OBJECTIVE: Condense the paragraph beginning "The question is, suppose" in the notes on multiplying by constants below into a single sentence that keeps its main facts.

___ SELECTION

#!/usr/bin/python3
"""Find optimal ways to multiply by small constant integers.

The question is, suppose you can add and subtract quantities, and you
want to compute a particular multiple of some base quantity x.  And
you can’t bitshift — maybe “addition” is really multiplication or
convolution or function composition or something, not binary addition.
What is the optimal way to multiply by some small constant?

(This is based on a problem in Stepanov.  In fact, it might be
identical.)

One solution is to compute the multiples of powers of 2 as high as you
need, then add them together.  For example, to compute 15x, you could
start by computing 2x, 4x, and 8x, then 8x+4x+2x+x.  This requires six
additions.  But it turns out that you can do it instead in if you
compute it in five additions by computing 2x, 3x, 5x, 10x, and 15x.
This program finds such optimal ways to compute multiples.

Subtraction is helpful for computing 31x by computing 2x, 4x, 8x, 16x,
32x, and then 31x.  Subtraction is not helpful for smaller positive
multiples.

Some of the sequences it finds include negative multiples, even for
positive numbers.  For example, you can compute 63x in 7 steps as 2x,
4x, 8x, 16x, 32x, -31x, and then 63x as 32x - -31x.  But this sort of
thing is totally unnecessary.

This program is efficient enough to be practical for finding optimal
operation sequences of up to at least 20 steps with no bitshift.

There *is* a `-s` option to allow left bitshifts of up to some maximum
size, treating it as zero-cost — which is true for cases like the i386
LEA instruction, the ARM operand bitshifts, and wiring up registers in
logic.  The simplest example of this is the difference of two powers
of 2 — to multiply by 60, `optmul.py -o 60 8` finds this sequence:

    v1 = x         # x
    v2 = v1 + v1   # 2x
    v3 = v2 + v1   # 3x
    v4 = v3 + v2   # 5x
    v5 = v4 + v4   # 10x
    v6 = v5 + v4   # 15x
    v7 = v6 + v6   # 30x
    v8 = v7 + v7   # 60x

By contrast, `optmul.py -s 6 -o 60 8` finds this sequence:

    v1 = x
    v2 = (v1 << 6) - (v1 << 2)

As another example, to multiply by 85 and allowing bitshifts of at least 4,
this program finds this:

    v1 = x
    v2 = v1 + (v1 << 2)

______
___ DATASET EXTRACT

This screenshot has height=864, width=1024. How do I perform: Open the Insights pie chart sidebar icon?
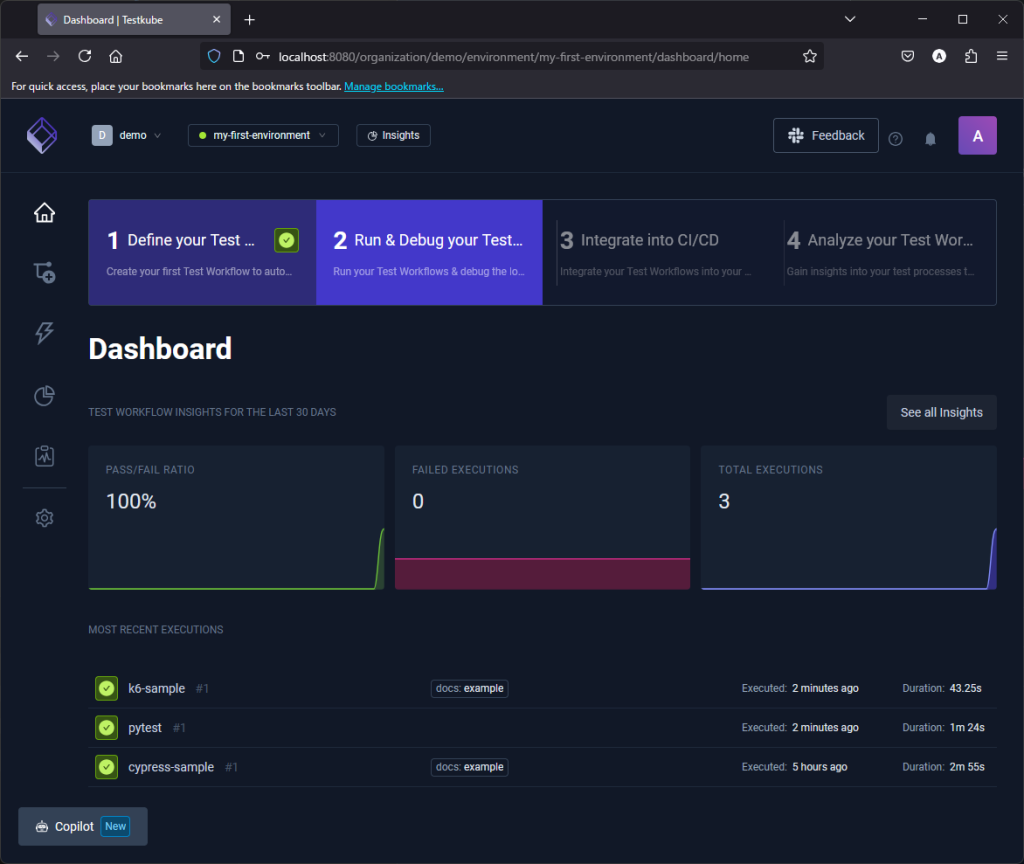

______

FINISHED EXERCISE: If you can only add and subtract, and cannot bitshift because "addition" might actually be multiplication, convolution, function composition or something other than binary addition, what is the optimal way to compute a small constant multiple of a base quantity x?